ALAMEIN, EL-


Meaning of ALAMEIN, EL- in English

coastal town in northwestern Egypt, about 60 miles (100 km) west of Alexandria, that was the site of two major battles between British and Axis forces in 1942 during World War II. El-Alamein is the seaward (northern) end of a 40-mile-wide bottleneck that is flanked on the south by the impassable Qattara Depression. This crucial east-west corridor became a vital defensive line held by the British army, and marked the farthest point of penetration by German forces into Egypt. After the British had inflicted severe defeats on the Italian forces in North Africa, the German general Erwin Rommel was chosen commander of Axis forces in Libya (February 1941). In January 1942 his forces started a new drive eastward along the North African coast to seize the Suez Canal. After losing Banghazi in January, the British held the Germans in check until May. Then the German and Italian forces were able to destroy most of the British tank force, take Tobruk, and move eastward into Egypt, reaching the British defenses at El-Alamein (Al-'Alamayn) on June 30, 1942. Rommel attacked this line on July 1, but the next day the British commander, General Claude Auchinleck, counterattacked, and a battle of attrition developed.

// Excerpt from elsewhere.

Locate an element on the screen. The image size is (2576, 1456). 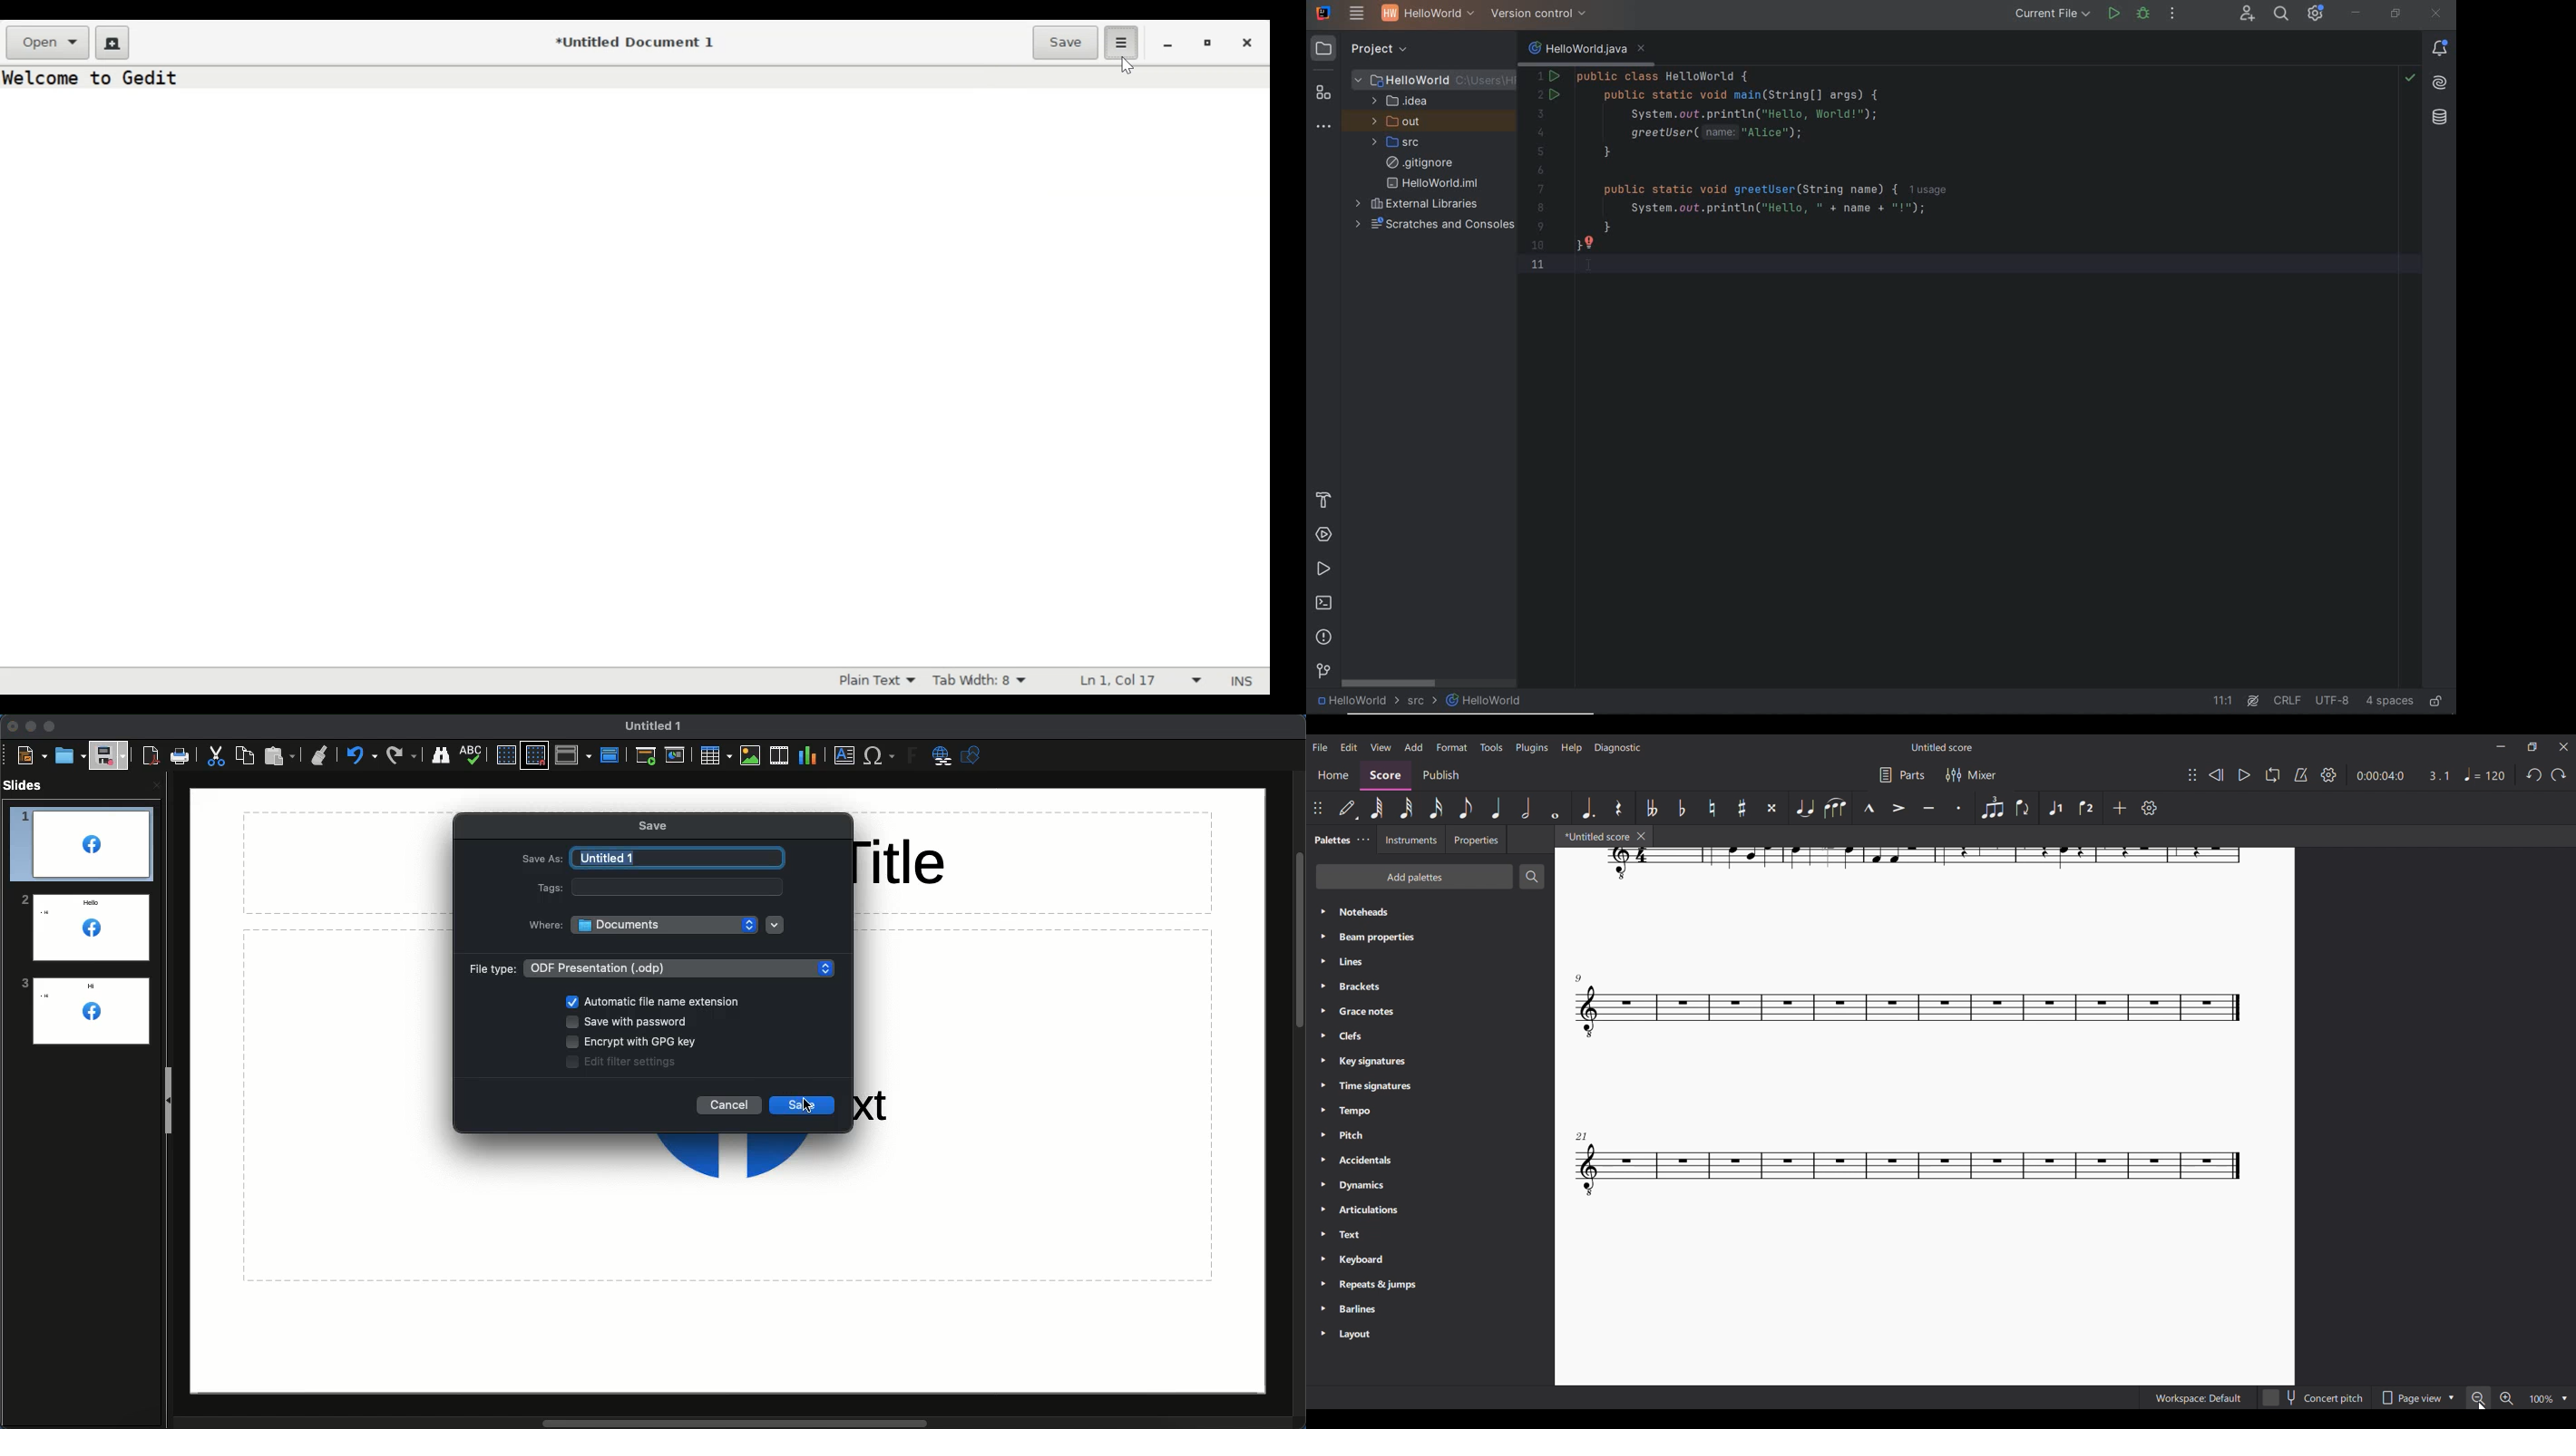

By mid-July Rommel was still at El-Alamein, blocked, and had even been thrown on the defensive, thus ending the first engagement. The British had stopped his drive to overrun Egypt and seize the canal. Both sides built up their forces in the ensuing pause, but the British, with more secure supply lines across the Mediterranean, were able to reinforce their army to much greater effect. Equally importantly, General Harold Alexander took command of the British troops in this theatre in August, and General Bernard L. Montgomery was named his field commander. On Oct. 23, 1942, the British 8th Army started a devastating attack from El-Alamein. Rommel's forcesvastly outnumbered, with fewer than 80,000 against the 230,000 Britishmanaged to contain the the British attacks, but these battles of attrition left them fatally weakened. On November 4 Rommel ordered a retreat, and by November 6 the British had wound up the second battle and driven the Germans westward from Egypt back into Libya.